* _Stored dataset items_:

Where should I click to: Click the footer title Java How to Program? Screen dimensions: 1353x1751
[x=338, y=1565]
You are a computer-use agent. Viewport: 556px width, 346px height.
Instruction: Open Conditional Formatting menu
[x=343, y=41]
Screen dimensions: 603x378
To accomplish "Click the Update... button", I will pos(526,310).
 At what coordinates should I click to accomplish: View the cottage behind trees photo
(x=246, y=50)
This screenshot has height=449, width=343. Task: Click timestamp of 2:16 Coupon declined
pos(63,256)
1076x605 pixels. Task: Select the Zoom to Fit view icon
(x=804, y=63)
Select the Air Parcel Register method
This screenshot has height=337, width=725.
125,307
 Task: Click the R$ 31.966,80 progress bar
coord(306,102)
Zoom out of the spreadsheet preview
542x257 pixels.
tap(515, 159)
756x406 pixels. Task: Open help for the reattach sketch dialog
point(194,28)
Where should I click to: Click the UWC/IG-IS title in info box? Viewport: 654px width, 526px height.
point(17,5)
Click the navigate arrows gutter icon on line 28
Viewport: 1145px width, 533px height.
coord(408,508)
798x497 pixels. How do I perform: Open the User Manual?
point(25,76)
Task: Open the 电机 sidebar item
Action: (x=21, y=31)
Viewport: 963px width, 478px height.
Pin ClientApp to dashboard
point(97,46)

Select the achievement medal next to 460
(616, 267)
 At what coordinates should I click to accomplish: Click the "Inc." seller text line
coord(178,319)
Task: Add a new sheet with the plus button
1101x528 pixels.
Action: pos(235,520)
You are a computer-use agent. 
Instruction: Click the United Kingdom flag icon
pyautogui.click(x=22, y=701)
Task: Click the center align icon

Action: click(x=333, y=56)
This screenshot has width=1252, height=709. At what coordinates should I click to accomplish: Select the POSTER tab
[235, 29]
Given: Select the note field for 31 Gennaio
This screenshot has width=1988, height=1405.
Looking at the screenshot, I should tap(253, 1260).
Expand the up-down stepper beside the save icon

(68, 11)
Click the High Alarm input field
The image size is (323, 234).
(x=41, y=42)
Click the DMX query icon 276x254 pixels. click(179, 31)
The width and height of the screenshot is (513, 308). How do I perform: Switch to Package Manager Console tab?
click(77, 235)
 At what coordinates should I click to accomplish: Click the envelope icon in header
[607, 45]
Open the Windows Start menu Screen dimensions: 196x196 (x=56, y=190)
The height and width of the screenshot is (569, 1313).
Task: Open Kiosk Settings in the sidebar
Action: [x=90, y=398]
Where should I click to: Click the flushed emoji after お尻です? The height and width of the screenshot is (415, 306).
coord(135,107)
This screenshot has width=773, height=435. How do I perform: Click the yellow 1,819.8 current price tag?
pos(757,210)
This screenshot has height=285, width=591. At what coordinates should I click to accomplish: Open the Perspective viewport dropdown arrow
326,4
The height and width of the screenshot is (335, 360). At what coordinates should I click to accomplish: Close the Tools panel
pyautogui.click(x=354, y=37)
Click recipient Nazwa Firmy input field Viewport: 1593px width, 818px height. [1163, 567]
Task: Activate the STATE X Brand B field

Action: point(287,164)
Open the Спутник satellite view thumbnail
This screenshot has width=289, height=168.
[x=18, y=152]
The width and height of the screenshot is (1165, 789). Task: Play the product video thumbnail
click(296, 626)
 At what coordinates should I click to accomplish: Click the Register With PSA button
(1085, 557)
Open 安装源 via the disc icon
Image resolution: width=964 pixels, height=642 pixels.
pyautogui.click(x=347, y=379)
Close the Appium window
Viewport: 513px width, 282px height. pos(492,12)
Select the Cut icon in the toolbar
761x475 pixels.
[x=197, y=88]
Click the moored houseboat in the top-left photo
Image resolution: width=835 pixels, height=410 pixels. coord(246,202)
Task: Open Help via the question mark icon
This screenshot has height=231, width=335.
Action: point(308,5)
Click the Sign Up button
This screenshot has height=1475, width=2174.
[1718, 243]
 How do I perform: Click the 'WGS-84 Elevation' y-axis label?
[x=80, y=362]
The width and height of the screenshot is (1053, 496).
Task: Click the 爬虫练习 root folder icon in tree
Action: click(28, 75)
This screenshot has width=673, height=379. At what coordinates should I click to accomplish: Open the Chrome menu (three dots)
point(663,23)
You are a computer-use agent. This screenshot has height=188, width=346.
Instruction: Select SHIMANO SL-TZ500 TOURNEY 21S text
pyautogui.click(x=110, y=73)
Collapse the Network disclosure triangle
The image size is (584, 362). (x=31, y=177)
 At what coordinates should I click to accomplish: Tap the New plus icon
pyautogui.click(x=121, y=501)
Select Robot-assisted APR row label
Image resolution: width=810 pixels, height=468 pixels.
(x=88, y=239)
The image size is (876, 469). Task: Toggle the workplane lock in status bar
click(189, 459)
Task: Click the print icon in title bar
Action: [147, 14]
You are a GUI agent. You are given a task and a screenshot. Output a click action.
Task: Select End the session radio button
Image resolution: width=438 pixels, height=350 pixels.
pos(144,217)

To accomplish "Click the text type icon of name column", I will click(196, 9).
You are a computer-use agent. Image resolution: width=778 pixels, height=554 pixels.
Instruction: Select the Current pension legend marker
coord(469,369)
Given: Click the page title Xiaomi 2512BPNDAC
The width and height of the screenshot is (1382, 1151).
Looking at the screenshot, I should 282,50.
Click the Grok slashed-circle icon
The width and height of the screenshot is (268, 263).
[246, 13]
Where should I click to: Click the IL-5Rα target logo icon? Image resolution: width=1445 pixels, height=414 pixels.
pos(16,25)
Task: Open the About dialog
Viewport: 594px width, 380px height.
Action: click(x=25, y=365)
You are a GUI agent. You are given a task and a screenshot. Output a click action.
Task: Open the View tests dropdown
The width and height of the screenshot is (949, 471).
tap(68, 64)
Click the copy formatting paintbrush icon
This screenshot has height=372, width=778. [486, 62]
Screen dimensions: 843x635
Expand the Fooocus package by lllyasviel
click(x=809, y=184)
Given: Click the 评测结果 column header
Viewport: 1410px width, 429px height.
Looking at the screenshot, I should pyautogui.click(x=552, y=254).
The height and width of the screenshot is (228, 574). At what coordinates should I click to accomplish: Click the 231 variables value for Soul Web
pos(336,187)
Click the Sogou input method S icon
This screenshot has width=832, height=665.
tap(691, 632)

* _Aim of the exercise_:
Quote the rows verbatim, everything from the line containing "The height and width of the screenshot is (228, 574)." down to the end of the rows, with both ends included.

* _Complete answer_:
The height and width of the screenshot is (228, 574). At what coordinates should I click to accomplish: Click the 231 variables value for Soul Web
pos(336,187)
Click the Sogou input method S icon
This screenshot has width=832, height=665.
tap(691, 632)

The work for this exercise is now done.